Pangolin, also known as a scaly ant-eater, are solitary mammals who are predominantly nocturnal. They are covered in scales made of keratin which provide protection from carnivores while they are out of the safety of their burrows foraging. Pangolin play an important role in consuming ants and termites that compete with grazers for food and cause crop loss for farmers, as well as in aerating the soil during feeding and burrowing, which can lead to increased plant germination.

In 2014, Pangolins were categorized as the most trafficked wild animal worldwide with numbers of individuals seized exponentially increasing each year (Challender et al. 2014).
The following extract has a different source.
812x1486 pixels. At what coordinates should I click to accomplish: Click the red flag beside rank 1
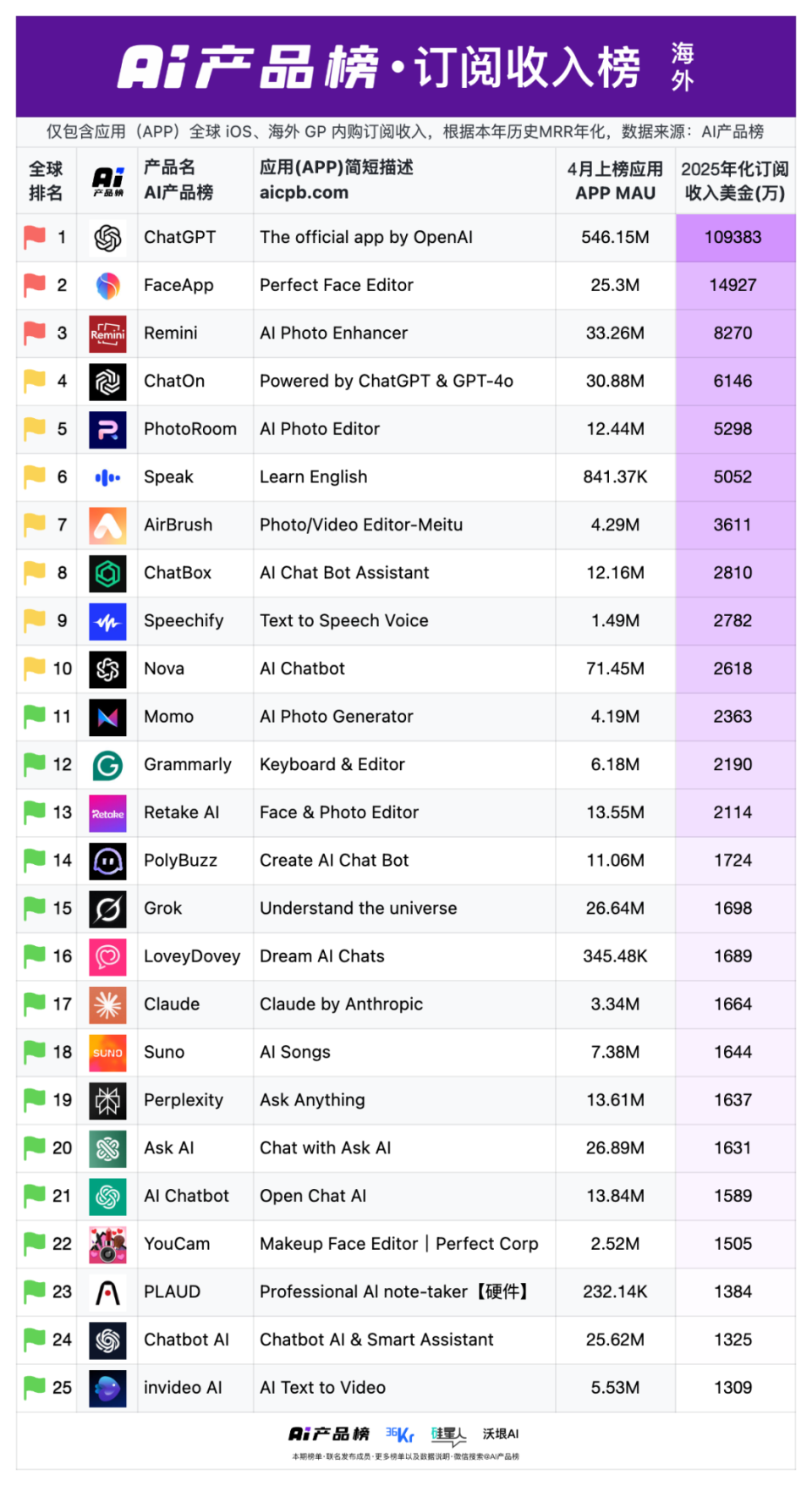35,237
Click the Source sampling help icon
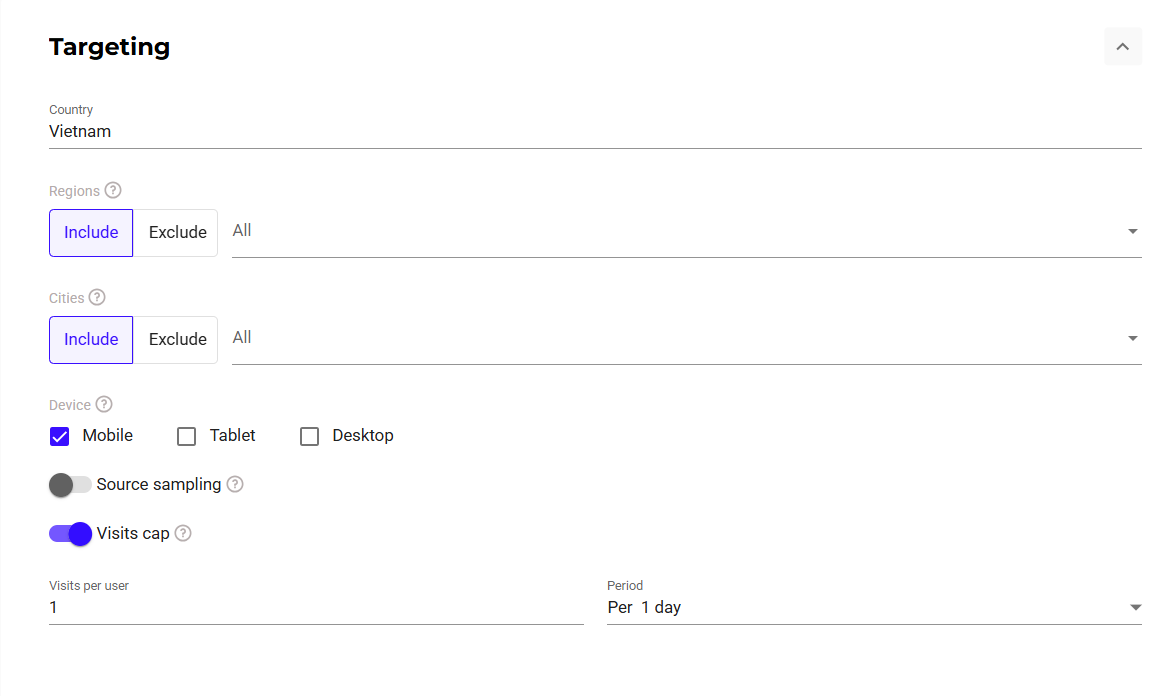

With a rising demand for pangolin scales and products and a simultaneous decline in the supply of Asian species, due to overexploitation, African pangolin species are now increasingly targeted by poaching and a resulting intercontinental trade (Challender et al. 2014, Shepard et al. 2016). This increasing pressure from the East Asian markets is in addition to the demand for African pangolin in local cultures being used for bush meat, traditional medicine (“muti”), and rituals (Pietersen et al. 2014a, Shepherd et al. 2016). 

Additionally, increases in numbers of trafficked live pangolin seized by the Ministry of Environment and Tourism (Namibia) stress the importance for investigating factors like habitat preference, population dynamics, foraging preference, and distribution, which can influence the success of the release-rehabilitation of these animals in new home ranges.
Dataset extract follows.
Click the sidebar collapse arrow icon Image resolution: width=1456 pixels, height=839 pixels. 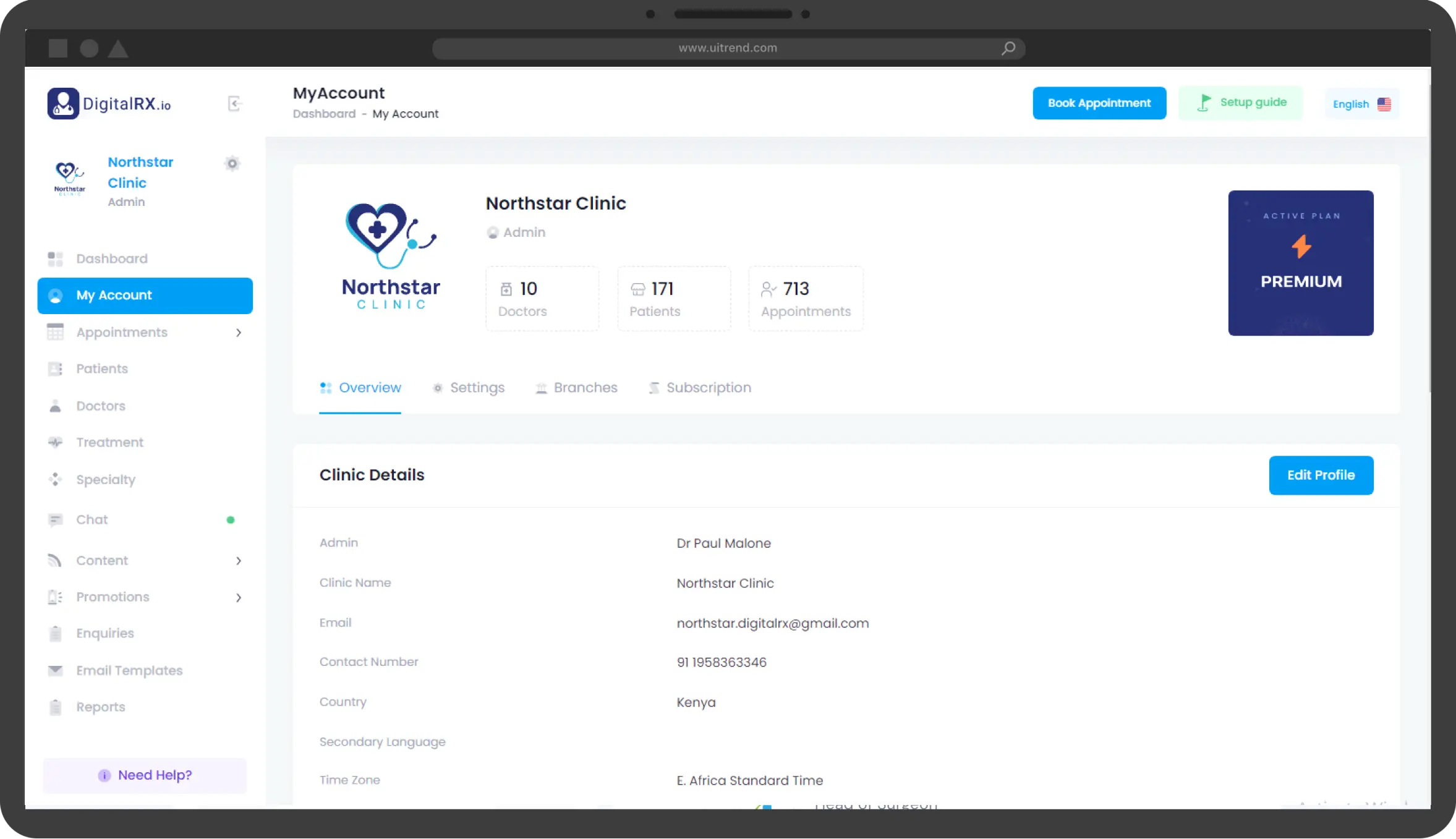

AfriCat’s initial study launched in 2017, A pilot study on the population size and ecology of ground pangolin (Smutsia Temminckii) in the Okonjima Nature Reserve (ONR), Namibia, originally tagged two ground pangolin. Technical difficulties involving lost tags put the project on hold. With the hiring of a pangolin focused researcher and MSc student from Namibia University of Science and Technology (NUST), Kelsey Prediger, the project was re-initiated in September of 2018. The pangolin tags have been re-designed and since, there have been no failures as a result of this modification. The project is now known as the AfriCat Pangolin Project and has expanded the research to include a large spectrum of topics important in helping us understand the ecology of pangolin.
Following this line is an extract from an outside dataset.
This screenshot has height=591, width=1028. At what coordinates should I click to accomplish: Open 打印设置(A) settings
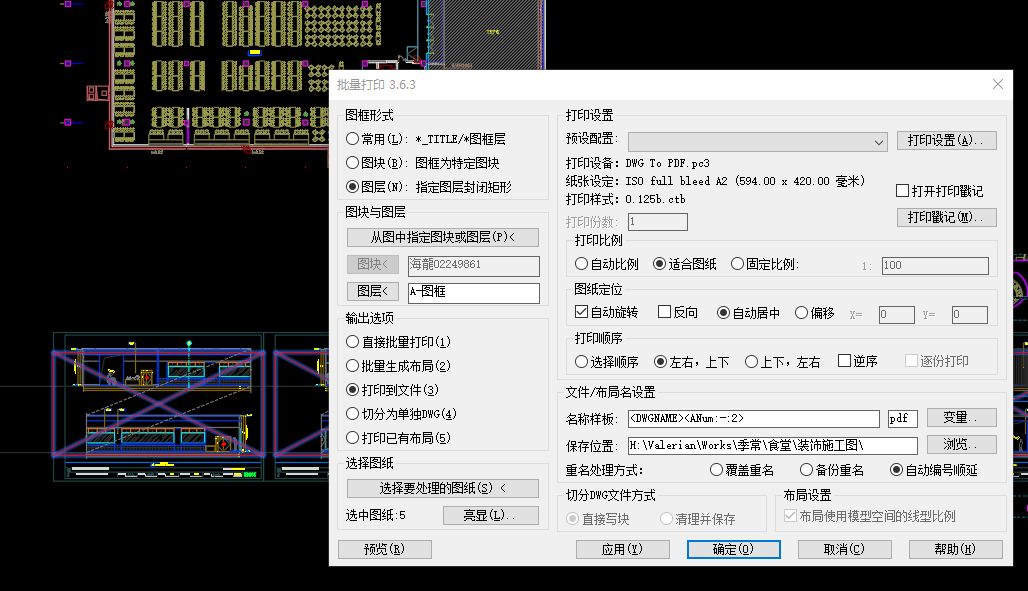(x=946, y=141)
The overall aim of this project seeks to address the existing gap within Namibia regarding pangolin research and the exponential increase in trafficking of the species. Pangolin are fitted with VHF transmitters by attaching them to the scale which allows us to track the individual in order to collect spatial data and make behavioral observations. During the tagging process, morphometric data are collected to assess population dynamics and average individual sizes for males and females. During VHF tracking all observed behaviors and feeding instances are recorded to better understand their habitat and diet preferences, reproduction, distribution, and social structure. Camera traps are deployed at known burrows to get an insight into times of emergence and return to the burrow as well as individual interactions at burrow locations. Natal burrows will also be monitored to gain insight into pup rearing and dispersal. An environmental monitoring station actively downloads weather conditions every 12 minutes for us to learn how environmental conditions affect pangolins activity patterns. Ant and termite surveys are done monthly to assess prey abundance and plant productivity across their home range.

The aim of the applied research is to assess the home range size, population density, and ecology of ground pangolin within ONR and to gather further information about their behavior, habitat preference, and survival strategies. From this research, we hope to determine suitable habitats of release for seized ground pangolin (from the illegal wildlife tracking industry) as well as establish conservation management methods for release of rehabilitated ground pangolin. The end goal of collecting this data is to shed light on biological baseline knowledge of the species and to create guidelines for the ground pangolin as a whole within Namibia. An additional objective is to increase awareness of the vulnerable status of southern Africa’s only pangolin species through publications in scientific journals, popular science magazines, and platforms that reach the general public.